Bayangkan saja bila tak ada bapak tadi, kondisi di tol, mana hari mulai gelap dan sebagian penumpang membawa anak kecil dan balita yang langsung pada menangis karena lampu bus padam dan ac juga tidak menyala. Saat yang sama, sopir bus hanya duduk tenang dibelakang kemudi sambil melaporkan pada atasannya bahwa mobil yang ia bawa mogok di pinggir jalan tol. Ia tak berusaha memastikan kerusakan yang ada, apalagi mencoba mencari tahu pada temannya yang pernah membawa bus ini. Dan solusi atasannya pun sederhana, ia katanya akan segera mencarikan bus pengganti yang entah kapan adanya dan berapa lama akan sampi ke tempat kami mogok ketika itu.

Sopir idealnya memimpin bus, mengatur perjalanan kru dan seluruh penumpang yang ikut bersamanya. Juga mestinya memastikan bus yang akan ia bawa kondisinya laik jalan atau tidak. Namun, dengan alasan bus yang ia bawa ketika itu bukan bus yang biasa ia pegang, ia berkelit tak tahu banyak kondisi bus ini, termasuk kebiasaan-kebiasaan atau bahkan “penyakit” mesin bus ini. Katanya bus ini selama ini dibawa temannya yang tak lagi narik alias keluar dari perusahaan mereka. Dengan alasan itu, ia hanya cukup melaporkan dan tak berusaha mencari tahu, apa penyebab mogoknya bus. Ia malah menyuruh krunya yang jauh lebih tidak paham untuk membuka kap mesin, melihat-lihat mesin yang masih ia nyalakan dan memintanya memeriksa hingga ke bagian bawah bus. Lha apa yang bisa ditemukan bila paham mesin saja tidak, apalagi keganjilan atau kerusakannya.

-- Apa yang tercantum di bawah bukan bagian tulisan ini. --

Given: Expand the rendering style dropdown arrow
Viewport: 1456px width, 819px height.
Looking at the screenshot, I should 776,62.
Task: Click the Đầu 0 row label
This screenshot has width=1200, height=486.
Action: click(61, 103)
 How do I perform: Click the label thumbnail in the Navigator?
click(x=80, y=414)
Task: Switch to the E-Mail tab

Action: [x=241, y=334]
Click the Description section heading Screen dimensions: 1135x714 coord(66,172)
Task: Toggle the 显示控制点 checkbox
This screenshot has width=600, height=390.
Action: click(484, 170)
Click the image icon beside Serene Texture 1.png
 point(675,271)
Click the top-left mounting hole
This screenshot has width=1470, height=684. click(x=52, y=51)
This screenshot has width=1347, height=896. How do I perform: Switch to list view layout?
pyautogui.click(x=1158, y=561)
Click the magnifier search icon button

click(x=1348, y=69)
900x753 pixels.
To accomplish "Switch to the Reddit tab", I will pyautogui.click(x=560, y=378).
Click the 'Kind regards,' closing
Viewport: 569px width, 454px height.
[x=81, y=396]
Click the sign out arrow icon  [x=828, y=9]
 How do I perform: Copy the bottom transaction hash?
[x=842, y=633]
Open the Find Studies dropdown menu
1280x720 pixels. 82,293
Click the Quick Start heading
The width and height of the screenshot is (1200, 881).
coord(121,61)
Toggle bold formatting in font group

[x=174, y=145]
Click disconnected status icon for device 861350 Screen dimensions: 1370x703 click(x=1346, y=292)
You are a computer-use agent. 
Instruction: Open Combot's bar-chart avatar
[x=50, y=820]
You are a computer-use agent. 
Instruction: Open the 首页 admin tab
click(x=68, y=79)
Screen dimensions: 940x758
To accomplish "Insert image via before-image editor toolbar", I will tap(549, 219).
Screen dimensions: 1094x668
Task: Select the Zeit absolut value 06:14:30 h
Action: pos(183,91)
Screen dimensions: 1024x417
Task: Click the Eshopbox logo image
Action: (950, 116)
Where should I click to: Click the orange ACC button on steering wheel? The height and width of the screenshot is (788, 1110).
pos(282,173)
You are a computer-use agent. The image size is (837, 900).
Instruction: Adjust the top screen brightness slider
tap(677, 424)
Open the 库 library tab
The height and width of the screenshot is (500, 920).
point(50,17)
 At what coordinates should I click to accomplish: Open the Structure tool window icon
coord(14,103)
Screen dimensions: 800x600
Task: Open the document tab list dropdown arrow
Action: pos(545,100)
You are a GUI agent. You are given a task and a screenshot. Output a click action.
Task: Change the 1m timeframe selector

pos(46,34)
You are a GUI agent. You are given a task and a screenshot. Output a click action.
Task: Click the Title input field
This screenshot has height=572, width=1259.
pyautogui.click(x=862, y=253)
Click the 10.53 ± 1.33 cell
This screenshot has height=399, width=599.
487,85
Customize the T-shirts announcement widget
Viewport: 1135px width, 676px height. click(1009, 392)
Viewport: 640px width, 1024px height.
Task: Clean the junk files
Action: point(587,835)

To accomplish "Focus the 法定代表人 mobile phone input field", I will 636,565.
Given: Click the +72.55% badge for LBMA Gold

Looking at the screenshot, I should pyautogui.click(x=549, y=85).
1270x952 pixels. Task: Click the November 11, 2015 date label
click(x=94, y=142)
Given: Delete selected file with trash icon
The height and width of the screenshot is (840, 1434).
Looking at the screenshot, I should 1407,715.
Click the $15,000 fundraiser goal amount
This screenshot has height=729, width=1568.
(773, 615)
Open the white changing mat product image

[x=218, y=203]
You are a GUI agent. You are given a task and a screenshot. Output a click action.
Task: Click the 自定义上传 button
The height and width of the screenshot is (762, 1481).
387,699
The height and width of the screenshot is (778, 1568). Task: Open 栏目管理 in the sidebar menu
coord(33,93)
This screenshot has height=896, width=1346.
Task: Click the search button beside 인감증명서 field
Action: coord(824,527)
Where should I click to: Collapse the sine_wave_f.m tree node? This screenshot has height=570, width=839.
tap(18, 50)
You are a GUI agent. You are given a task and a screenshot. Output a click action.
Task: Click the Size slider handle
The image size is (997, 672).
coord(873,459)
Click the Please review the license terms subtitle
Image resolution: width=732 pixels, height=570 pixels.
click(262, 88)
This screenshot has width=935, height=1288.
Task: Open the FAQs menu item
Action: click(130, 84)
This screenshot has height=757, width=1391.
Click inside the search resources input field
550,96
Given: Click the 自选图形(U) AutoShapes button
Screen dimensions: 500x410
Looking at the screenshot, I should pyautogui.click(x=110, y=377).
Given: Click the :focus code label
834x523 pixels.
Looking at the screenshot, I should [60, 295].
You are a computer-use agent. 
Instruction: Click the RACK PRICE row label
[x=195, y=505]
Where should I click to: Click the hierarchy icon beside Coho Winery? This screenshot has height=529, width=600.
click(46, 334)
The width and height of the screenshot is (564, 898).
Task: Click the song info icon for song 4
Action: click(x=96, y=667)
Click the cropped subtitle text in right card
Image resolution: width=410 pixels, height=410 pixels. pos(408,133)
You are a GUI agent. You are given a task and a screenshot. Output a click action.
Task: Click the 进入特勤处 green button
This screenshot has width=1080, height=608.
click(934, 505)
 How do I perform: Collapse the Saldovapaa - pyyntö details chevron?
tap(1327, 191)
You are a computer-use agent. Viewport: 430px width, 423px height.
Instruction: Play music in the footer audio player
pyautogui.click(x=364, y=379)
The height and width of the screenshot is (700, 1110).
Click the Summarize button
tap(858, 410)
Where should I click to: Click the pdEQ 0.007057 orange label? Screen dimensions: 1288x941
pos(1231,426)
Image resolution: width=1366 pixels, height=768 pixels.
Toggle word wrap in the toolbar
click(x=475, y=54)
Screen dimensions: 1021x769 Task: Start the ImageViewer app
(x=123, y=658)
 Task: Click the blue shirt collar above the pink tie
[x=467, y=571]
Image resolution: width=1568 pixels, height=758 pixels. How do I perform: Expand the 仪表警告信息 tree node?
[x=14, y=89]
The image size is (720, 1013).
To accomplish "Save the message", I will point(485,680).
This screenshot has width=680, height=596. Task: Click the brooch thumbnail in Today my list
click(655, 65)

Dalam kondisi menunggu bus yang mogok, saya sempat teringat cerita guru saya tentang formasi angsa terbang. Cerita ini mengisahkan adanya kebiasaan rombongan burung angsa yang tinggal di negara empat musim, kemudian ketika musim gugur maka angsa-angsa ini terbang ke arah selatan untuk menghindari musim dingin. Burung-burung angsa tersebut terbang dengan formasi berbentuk huruf “V”. Saat setiap burung mengepakkan sayapnya, hal itu memberikan “daya dukung” bagi burung yang terbang tepat di belakangnya. Ini terjadi karena burung yang terbang di belakang tidak perlu bersusah payah untuk menembus “dinding udara” di depannya.

Ketika burung angsa pemimpin yang terbang di depan menjadi lelah, ia akan terbang memutar ke belakang formasi, dan burung angsa lain akan terbang menggantikan posisinya. Dari sana kita melihat bagaimana soal kepemimpinan ini intinya pada kemampuan dan kepercayaan dalam tim untuk berbagi tugas dan saling mengisi, termasuk percaya untuk saling menggantikan posisi.

Yang lebih menakjubkan adalah ketika seekor burung angsa menjadi sakit, terluka, atau ditembak jatuh oleh pemburu burung. Maka secepatnya dua burung angsa yang lain akan ikut keluar dari formasi bersama burung angsa tersebut dan mengikutinya terbang turun untuk membantu dan melindungi. Mereka akan tinggal dengan burung angsa yang jatuh itu sampai ia mati atau dapat terbang lagi. Setelah itu mereka akan terbang dengan kekuatan mereka sendiri atau dengan membentuk formasi lain untuk mengejar rombongan mereka. Luar biasa bukan, ada tanggungjawab kolektif yang melekat pada apa yang dilakukan rombongan angsa ini. Mereka adalah binatang, namun pelajaran tentang empati, perhatian dan kemauan melakukan perlindungan terhadap yang membutuhkan bisa kita lihat di sana. Ini mungkin di dalam dunia kita manusia bisa disebut sahabat sejati, menemani bahkan memastikan kondisi temannya di masa-masa sulitnya. Ini angsa, lalu bagaimana dengan kita?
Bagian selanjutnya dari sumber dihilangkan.